3) This was a case of certain legitimate email from eBay not arriving. The
problem seemed to be limited to email alerts regarding question and answer
messages sent by other eBay users. These alerts were coming from addresses
of the form ebayapp(_at_)sj-v3conta*(_dot_)sjc(_dot_)ebay(_dot_)com were getting blocked
(ebayapp(_at_)sj-v3conta01(_dot_)sjc(_dot_)ebay(_dot_)com for example) as not being permitted
senders. My users found this a rather urgent matter so I found it most
expedient at the time to get around the problem using whitelisting.

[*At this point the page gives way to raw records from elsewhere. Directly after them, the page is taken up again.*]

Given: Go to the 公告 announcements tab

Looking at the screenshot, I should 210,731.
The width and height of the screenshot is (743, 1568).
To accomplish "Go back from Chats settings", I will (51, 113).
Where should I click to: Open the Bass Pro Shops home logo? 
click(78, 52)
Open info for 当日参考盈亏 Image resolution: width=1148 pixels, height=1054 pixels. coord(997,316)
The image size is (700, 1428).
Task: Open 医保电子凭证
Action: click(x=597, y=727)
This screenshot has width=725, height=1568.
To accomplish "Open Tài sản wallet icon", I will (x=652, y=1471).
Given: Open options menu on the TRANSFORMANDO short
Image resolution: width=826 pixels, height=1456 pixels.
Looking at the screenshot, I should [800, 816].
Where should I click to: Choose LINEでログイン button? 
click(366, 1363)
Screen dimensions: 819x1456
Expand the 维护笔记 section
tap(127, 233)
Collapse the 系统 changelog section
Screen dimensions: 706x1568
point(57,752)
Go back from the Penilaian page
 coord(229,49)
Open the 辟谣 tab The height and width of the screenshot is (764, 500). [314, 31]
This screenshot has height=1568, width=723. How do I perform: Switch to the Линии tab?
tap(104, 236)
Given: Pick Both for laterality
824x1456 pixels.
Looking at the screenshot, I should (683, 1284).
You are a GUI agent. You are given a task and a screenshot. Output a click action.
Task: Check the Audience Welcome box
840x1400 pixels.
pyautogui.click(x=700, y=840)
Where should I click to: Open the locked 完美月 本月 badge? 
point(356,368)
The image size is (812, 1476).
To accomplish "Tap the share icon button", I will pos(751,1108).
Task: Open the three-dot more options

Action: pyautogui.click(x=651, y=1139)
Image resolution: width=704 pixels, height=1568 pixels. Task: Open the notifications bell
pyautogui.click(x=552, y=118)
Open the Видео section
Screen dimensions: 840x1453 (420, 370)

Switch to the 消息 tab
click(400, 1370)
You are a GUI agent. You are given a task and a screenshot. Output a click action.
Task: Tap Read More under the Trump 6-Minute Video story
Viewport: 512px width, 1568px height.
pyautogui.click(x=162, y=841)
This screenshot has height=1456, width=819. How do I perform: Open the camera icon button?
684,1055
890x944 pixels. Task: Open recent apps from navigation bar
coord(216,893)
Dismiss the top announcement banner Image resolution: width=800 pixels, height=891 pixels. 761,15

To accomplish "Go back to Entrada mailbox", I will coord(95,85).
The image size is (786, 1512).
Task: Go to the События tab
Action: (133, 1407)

Therefore I do not know if eBay has since resolved the problem.
We have not had any problems with outgoing mail that was successfully sent
through our secure mailserver, as far as I have heard.
Hope this helps.
--Kaas
From: "wayne" <wayne(_at_)schlitt(_dot_)net>
To: <spf-discuss(_at_)v2(_dot_)listbox(_dot_)com>
Sent: Saturday, August 06, 2005 12:28 PM
Subject: [spf-discuss] Survey: When does SPF cause legitimate email to be
rejected?
A question for those who have spent a lot of time helping point solve
problems with SPF failures.
What are the most common failure cases for SPF? (Please indicate
which is the most common.)
For example:
* Legitimate email being rejected due to forwarding.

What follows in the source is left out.